Он совсем не думал о танце. Обняв ее за талию и устремив на нее глаза, он впитывал ее слова с такой жадностью, что это озадачивало бы ее, если бы она осознавала это. Но она понимала только, что этот большой красивый мужчина так добр и обаятелен, проявляя интерес к ней, и свободно отвечала на его вопросы. Еще она думала о том, как хорошо он танцует: она была взволнована силой, теплотой его руки, лежащей на ее талии, совершенством его движений, за которыми, как и предсказывала Микки Поллингтон, было так легко следовать.

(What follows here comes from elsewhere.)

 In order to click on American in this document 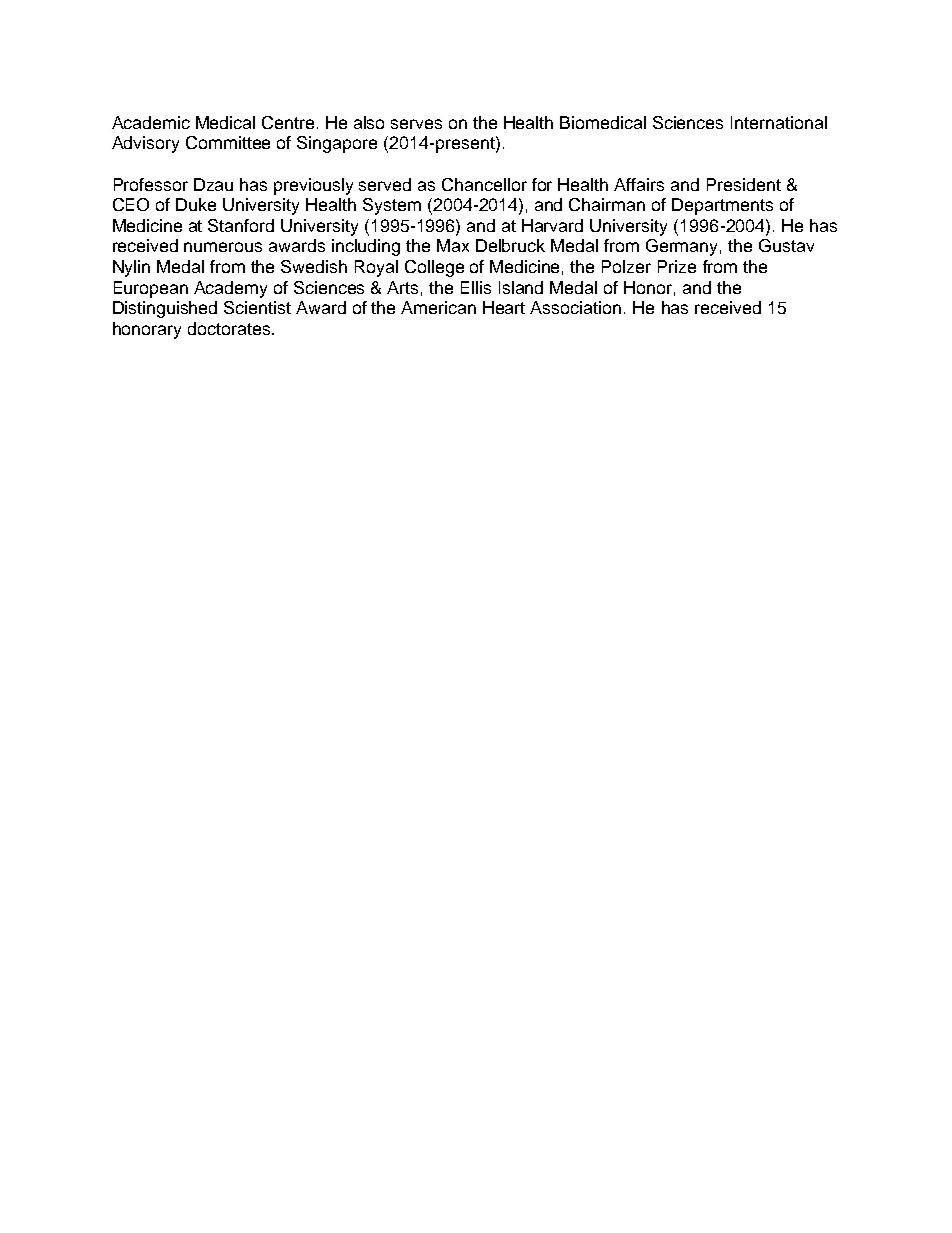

Она рассказала ему о Риверс Корте: о прекрасном саде, о прелести Суссекс Даунса, и о ее довольно унылом житье с очень пожилой леди, ее приемной бабушкой.

— Мистер Риверс удочерил меня, когда мне было двенадцать лет, — объяснила она. — Они учились вместе с моим отцом, а мама умерла, когда я была еще ребенком, поэтому, когда умер и отец, мистер Риверс был так добр, что взял меня к себе в дом, и с тех пор я считаю его своим отцом.

— Понятно, — сказал Чартер. — И вы — любите его?

— Конечно, — кивнула она. — Он и бабушка очень добры ко мне. Он суровый, глубоко религиозный человек, страстно увлеченный ботаникой; с ним иногда бывает трудно. Когда я была поменьше, я побаивалась его. Теперь я старше и понимаю, что это просто манера поведения, что он любит меня, будто я плоть и кровь его. И бабушка тоже.

— Я слышал об этом, — сказал Чартер. — Говорят, что Генри Риверс на самом деле обожает вас.

Она вопросительно устремила на него свои зеленовато-карие глаза.

— Вы слышали о нас?

Он широко улыбнулся, но улыбка была полна горечи.

— О, да, я — слышал.

— Тогда, вы, возможно, слышали и о племяннике отца. (Вы знаете, я называю мистера Ривенса отцом.)... О мальчике, которого он лишил наследства и прогнал из Риверс Корта незадолго до того, как удочерил меня.

— Да. Вы что-нибудь знаете о нем?

— Не очень много, — ответила Жонкиль серьезно. — Отец не любит говорить о нем. Ни он, ни бабушка никогда не упоминают его имени. Но насколько я поняла, он не оправдал его надежд, и отец так и не простил его. Отец никогда не был женат, и мальчик был для него как сын и его наследник. Бедняга. Иногда я жалею его. Хотелось бы знать, что с ним случилось после того, как он покинул Риверс Корт.

— Вы жалеете его?

— Ну, — сказала девушка, немного покраснев, — это для него, должно быть, было ужасно — лишиться наследства. Даже если он был действительно испорченный, подумайте, как много он потерял.

— Зачем его жалеть? Вы нашли все, что он потерял, — сказал Чартер со смехом, который покоробил ее.

Она нахмурилась, кровь прилила к лицу.

— Я был не прав, — сказал Чартер быстро и посмотрел на нее со своей ленивой, обворожительной улыбкой... улыбкой, которая заставила ее молодое сердце биться сильнее. — Пойдемте и возьмем мороженое, — добавил он. — Здесь довольно жарко. Хорошо?